Hey @JonRowe, sure thing, I just worked up a minimal reproduction here: https://github.com/rmosolgo/rspec-support/commit/8a32cffcf155f775821edee6de5529a9c7193907
Interestingly, I found that subject(...) was also required to replicate the problem -- if I moved that call into the test body, it didn't hang!
I don't think there's any messing with Thread.current in the code there.
I don't this is a problem with ReentrantMutex; it is likely a duplicate of this issue with rspec-core: https://github.com/rspec/rspec/issues/14 due how locking semantics changed with Ruby 3.
I actually verified that ReentrantMutex is not the cause in https://gitlab.com/gitlab-org/gitlab/-/merge_requests/102625#note_1156203743 by patching rspec-support to use Ruby's Monitor type, which is also reentrant.

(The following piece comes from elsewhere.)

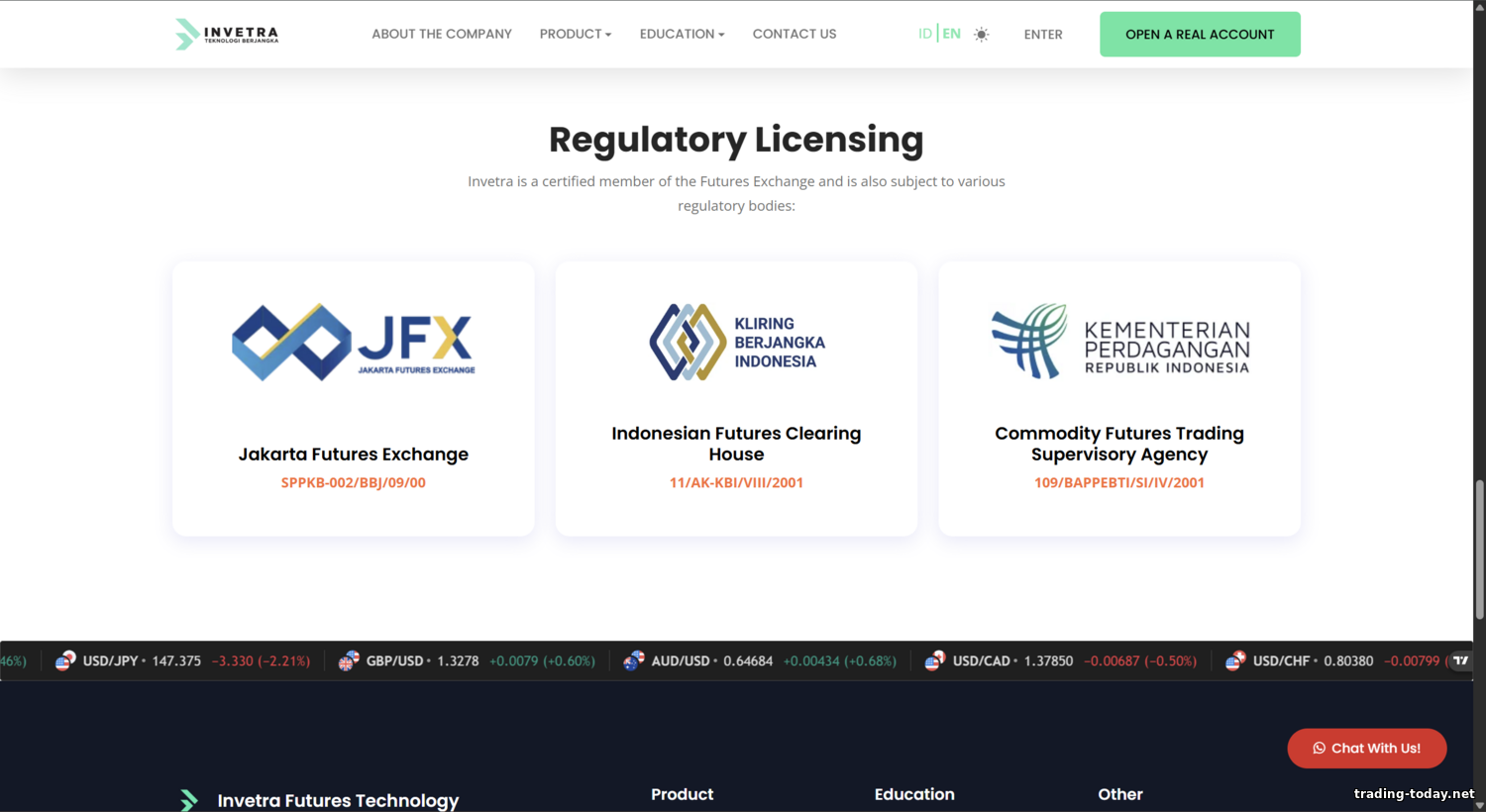The height and width of the screenshot is (812, 1486).
Task: Open the Chat With Us WhatsApp button
Action: point(1366,749)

Speaking of which, why does rspect-support not use Monitor to provide reentrancy?
Speaking of which, why does rspect-support not use Monitor to provide reentrancy?
Off the top of my head, Monitor was introduced after Ruby 1.8.7 that we still support in RSPec 3.

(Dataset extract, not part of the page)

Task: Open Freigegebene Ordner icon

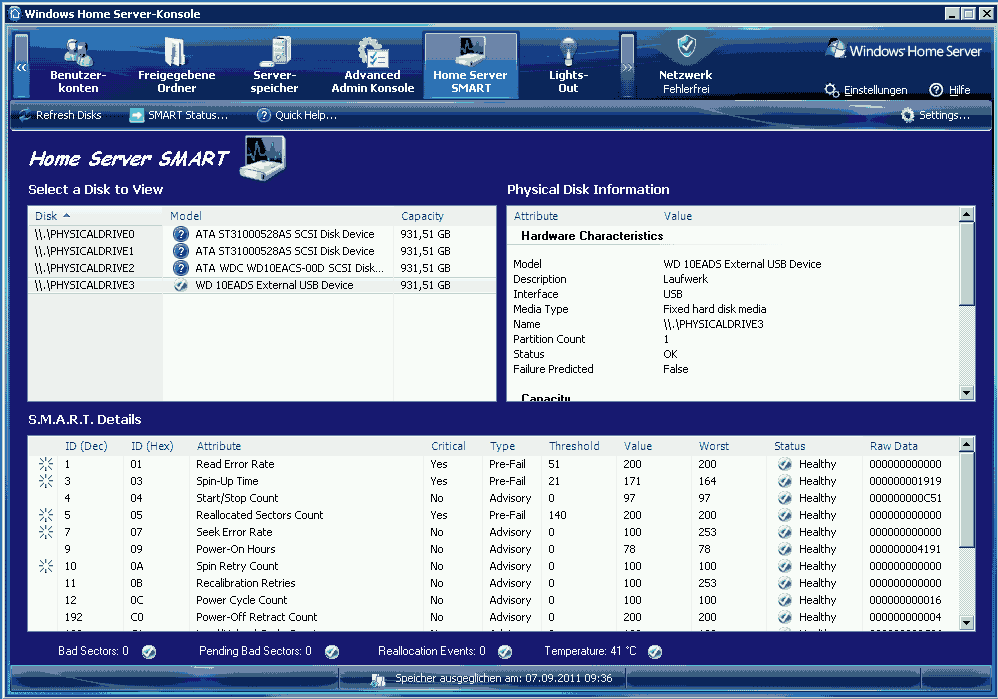Action: click(176, 51)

It’s an option to use Monitor, and fall back to ReentrantMutex, or just switch to Monitor in RSpec 4. Mind sending a PR to the 4-0-dev branch with your patch?
Ah I see - makes sense :+1:
I wonder if this work is necessary at this point since it is being discussed to remove locks around memoized blocks completely in https://github.com/rspec/rspec/issues/14
I would say let's wait for a decision about what should happen to threadsafe since that is the crux of the matter, not the lock implementation.
If you research the original development of this you'll find Monitor was actually the source of the original ReentrantMutex definition, with the desired chunks being essentially vendored to remove the dependency on it (we consider anything that requires a require a dependency to be minimized to avoid environment poisoning).
Closing this as a duplicate of rspec/rspec#14 during cleanup for the monorepo.